7. Share Buybacks at Non-Market Prices

In the preceding example, we have implicitly assumed that the firm conducts an open market buyback program and, therefore, repurchases shares at the prevailing market price. What if that is not the case? What if the firm repurchases shares at a price that differs from the prevailing market price, for example by conducting a fixed-price tender offer or a Dutch auction?

 

Two scenarios are conceivable: The buyback price is lower or higher than the current market price. Let us quickly look at the value implications of these two scenarios. Note that the module Capital Structure contains a similar discussion in the context of a (levered) recapitalization of a firm.

  

Buyback price (PR) lower than the current stock price (P)

Suppose the firm offers to repurchase shares at a price of 15 (PR) instead of the prevailing market price of 20 (P).

At such a low price, no shareholder is willing to tender shares and the buyback program fails. As a consequence, the firm does not repurchase any shares (NR = 0) and retains all of today's cash flow of 100. These funds are invested at the market rate so that the payout of this additional project will be 110 in one year (= 100 × 1.1). Together with the originally expected cash flow of 110 in one year, the total payout will be 220 (Div1). Therefore, the value of the firm remains at 200 and the stock price remains at 20:

 

\( E^* = Div_0 + \frac{Div_1}{(1+k_A)} = 0 + \frac{220}{1.1} = 200 \)

 

\( P^* = \frac{E^*}{N^*} = \frac{200}{10} = 20 \)

 

Shareholder value, therefore, remains unaffected.

 

Buyback price (PR) larger than the current stock price (P)

But what if the buyback price exceeds the current stock price? Let's assume that the firm extends a fixed-price offer to use today's cash flow of 100 to repurchase shares at a price of 25 (PR) instead of the prevailing market price of 20 (P).

 

In such a situation, all shareholders will tender their shares. However, as the buyback volume is limited to the current cash flow of 100, the firm will only repurchase 4 shares:

 

\( N_R = \frac{Payout}{P_R} = \frac{100}{25} = 4 \) 

 

Put differently, shares will be repurchased on a prorated basis. Of the 10 tendered shares only 4 will be repurchased so that the prorated portion of the tendered share is 40% (4 out of 10).

 

After the buyback, there will consequently be 6 shares outstanding who have a claim on the payout of year one.

 

\( N^* = N - N_R = 10 - 4 = 6 \)

 

Given a cash flow of 110 in one year, the market value of the equity after the repurchase will be 100. And given that there will be 6 shares outstanding, the stock price will drop to 16.67:

 

\( E^* = 0 + \frac{Div_1}{(1+k_A)} = 0 + \frac{110}{1.1} = 100 \)

 

\( P^* = \frac{E^*}{N^*} = \frac{100}{6} = 16.67 \)

 

Does this drop in the stock price imply that the buyback program destroys value? Not quite. The reason is that the decrease in the stock price from 20 to 16.67 is fully compensated by the fact that the shareholders have sold 4 shares back to the company at a price that exceeds the fair market value (25 instead of 20). 
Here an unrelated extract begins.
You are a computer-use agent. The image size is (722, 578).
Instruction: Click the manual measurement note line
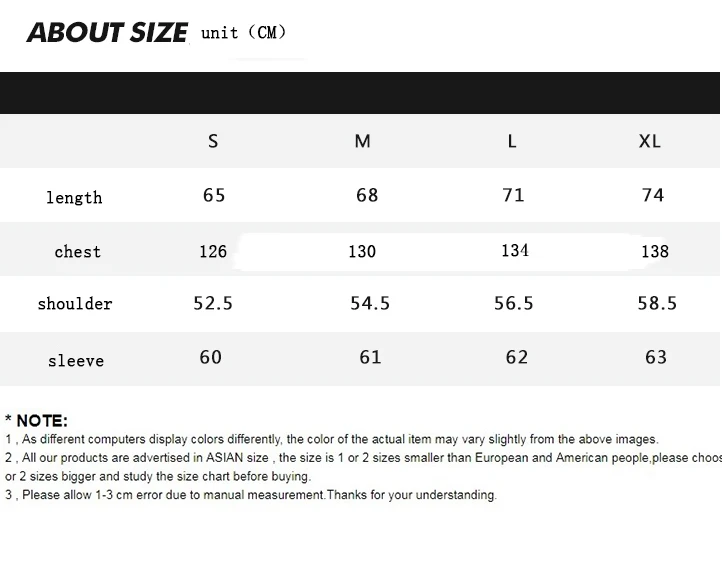point(251,495)
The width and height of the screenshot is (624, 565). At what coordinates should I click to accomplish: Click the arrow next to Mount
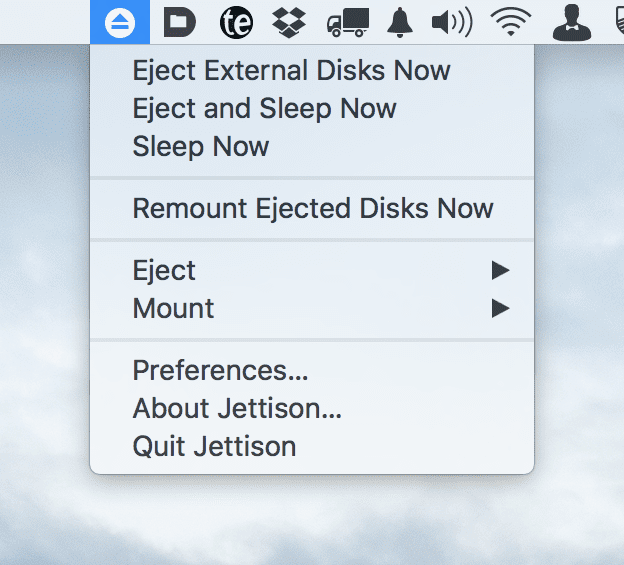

Put differently, for every tendered share, shareholders have sold back 40% at a price of 25 and retained the remaining 60% at a price of 16.67. The total value of one tendered share, therefore equals the fair stock price of 20:

 

Value of tendered share = Prorated portion × PR + (1 - Prorated portion) × P* = 0.4 × 25 + 0.6 × 16.67 = 20.

 

Therefore, the actual repurchase price does, in principle, have no value implications. The reason is that a higher buyback price will lower the prorated portion of the tendered shares and the program will repurchase fewer shares.